For dog-loving pet owners, few things are more devastating than an allergy to their pet. After all, when a runny nose, constant sneezing, itchy skin, hives, and watery eyes dominate interactions with your dog, it’s hard to enjoy them. For some, even a serious allergy doesn’t diminish the desire to love the right pup: a decision is made to use anti-allergy medications, and/or add a “hypoallergenic” breed to the family.

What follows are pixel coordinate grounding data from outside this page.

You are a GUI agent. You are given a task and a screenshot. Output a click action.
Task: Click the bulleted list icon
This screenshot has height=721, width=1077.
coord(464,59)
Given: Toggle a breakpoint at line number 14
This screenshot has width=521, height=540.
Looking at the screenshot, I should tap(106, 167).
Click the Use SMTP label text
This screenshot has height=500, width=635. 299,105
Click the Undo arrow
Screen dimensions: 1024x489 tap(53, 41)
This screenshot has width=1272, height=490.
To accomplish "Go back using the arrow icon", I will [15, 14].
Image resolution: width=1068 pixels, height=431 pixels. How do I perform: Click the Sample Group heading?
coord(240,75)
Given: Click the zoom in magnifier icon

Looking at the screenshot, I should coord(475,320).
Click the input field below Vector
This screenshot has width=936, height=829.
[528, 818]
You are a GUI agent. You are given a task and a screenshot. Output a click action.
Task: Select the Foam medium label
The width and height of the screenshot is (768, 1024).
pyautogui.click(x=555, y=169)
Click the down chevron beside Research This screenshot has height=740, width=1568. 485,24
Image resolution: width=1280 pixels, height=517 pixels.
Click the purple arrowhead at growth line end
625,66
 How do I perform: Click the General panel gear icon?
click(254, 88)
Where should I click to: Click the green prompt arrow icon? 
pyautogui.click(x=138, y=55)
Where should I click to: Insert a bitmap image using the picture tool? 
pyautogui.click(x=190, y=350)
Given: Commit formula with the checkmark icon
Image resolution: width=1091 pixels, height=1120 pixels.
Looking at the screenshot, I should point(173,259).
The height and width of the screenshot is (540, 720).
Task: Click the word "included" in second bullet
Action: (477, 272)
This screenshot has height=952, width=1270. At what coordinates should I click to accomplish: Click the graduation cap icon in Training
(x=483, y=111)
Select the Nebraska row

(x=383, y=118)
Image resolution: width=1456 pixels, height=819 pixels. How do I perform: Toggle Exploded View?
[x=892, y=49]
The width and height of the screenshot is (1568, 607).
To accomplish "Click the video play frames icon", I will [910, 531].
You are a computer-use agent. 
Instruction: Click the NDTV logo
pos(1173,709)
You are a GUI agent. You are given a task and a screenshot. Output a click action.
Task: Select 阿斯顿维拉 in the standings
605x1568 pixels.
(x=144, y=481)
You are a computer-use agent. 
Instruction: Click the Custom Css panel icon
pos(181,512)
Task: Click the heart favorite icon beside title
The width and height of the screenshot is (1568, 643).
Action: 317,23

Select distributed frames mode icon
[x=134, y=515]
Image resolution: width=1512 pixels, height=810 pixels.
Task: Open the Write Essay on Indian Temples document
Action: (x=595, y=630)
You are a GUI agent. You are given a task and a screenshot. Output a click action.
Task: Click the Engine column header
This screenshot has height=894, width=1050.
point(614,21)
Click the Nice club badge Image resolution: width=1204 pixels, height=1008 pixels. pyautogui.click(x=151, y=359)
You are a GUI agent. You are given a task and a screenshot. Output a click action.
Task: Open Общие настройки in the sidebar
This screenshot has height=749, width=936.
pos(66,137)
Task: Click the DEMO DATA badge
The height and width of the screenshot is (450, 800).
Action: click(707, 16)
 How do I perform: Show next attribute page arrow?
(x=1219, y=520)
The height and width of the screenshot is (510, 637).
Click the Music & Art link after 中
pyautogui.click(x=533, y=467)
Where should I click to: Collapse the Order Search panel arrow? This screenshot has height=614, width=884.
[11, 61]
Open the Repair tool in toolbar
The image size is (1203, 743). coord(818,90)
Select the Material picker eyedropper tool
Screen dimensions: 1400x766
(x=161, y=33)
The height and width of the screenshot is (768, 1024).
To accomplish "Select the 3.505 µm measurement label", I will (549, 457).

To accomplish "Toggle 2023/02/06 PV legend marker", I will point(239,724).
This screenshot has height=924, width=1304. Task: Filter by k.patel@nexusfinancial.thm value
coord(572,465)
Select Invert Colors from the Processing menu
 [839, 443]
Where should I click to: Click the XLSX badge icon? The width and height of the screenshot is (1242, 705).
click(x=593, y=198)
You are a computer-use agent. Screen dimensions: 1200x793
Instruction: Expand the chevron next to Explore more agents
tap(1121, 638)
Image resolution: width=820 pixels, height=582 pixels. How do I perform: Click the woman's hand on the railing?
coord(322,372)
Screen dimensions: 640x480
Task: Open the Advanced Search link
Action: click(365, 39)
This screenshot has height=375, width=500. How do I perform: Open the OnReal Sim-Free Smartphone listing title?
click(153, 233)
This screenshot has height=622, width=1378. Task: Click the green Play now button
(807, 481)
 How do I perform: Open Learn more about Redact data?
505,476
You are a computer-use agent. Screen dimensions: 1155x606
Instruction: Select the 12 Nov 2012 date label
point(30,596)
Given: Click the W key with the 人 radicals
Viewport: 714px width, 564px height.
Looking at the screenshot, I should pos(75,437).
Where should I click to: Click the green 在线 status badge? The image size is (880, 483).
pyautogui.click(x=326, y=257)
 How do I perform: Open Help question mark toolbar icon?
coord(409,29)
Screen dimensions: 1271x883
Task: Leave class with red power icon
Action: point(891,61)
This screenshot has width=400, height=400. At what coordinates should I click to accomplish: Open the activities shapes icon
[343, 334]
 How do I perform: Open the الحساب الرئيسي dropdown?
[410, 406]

Golden Retrievers are consistently one of the most popular dog breeds in US homes, but is a Golden Retriever a hypoallergenic dog? Here’s why Goldens might not make a great addition to an allergy-prone household initially but can be made suitable with a few smart grooming habits:
What Is A Hypoallergenic Dog?
In order to understand the complicated relationship between human-canine allergies and dog breed types, it’s best to start with the word hypoallergenic itself. While it has ancient roots – hypo means “less than” or “under” in Greek – this word wasn’t actually used until the 1950s or so, when cosmetics advertisers defined and embraced its meaning. The term is applied to any product – even dogs! – that are considered to be less allergy-triggering than “mainstream” versions of the same product. Allergy-prone consumers look for this term on everything, from the food they eat to their health and beauty products and, you guessed it – even to the type of pets they’re considering to add to their family.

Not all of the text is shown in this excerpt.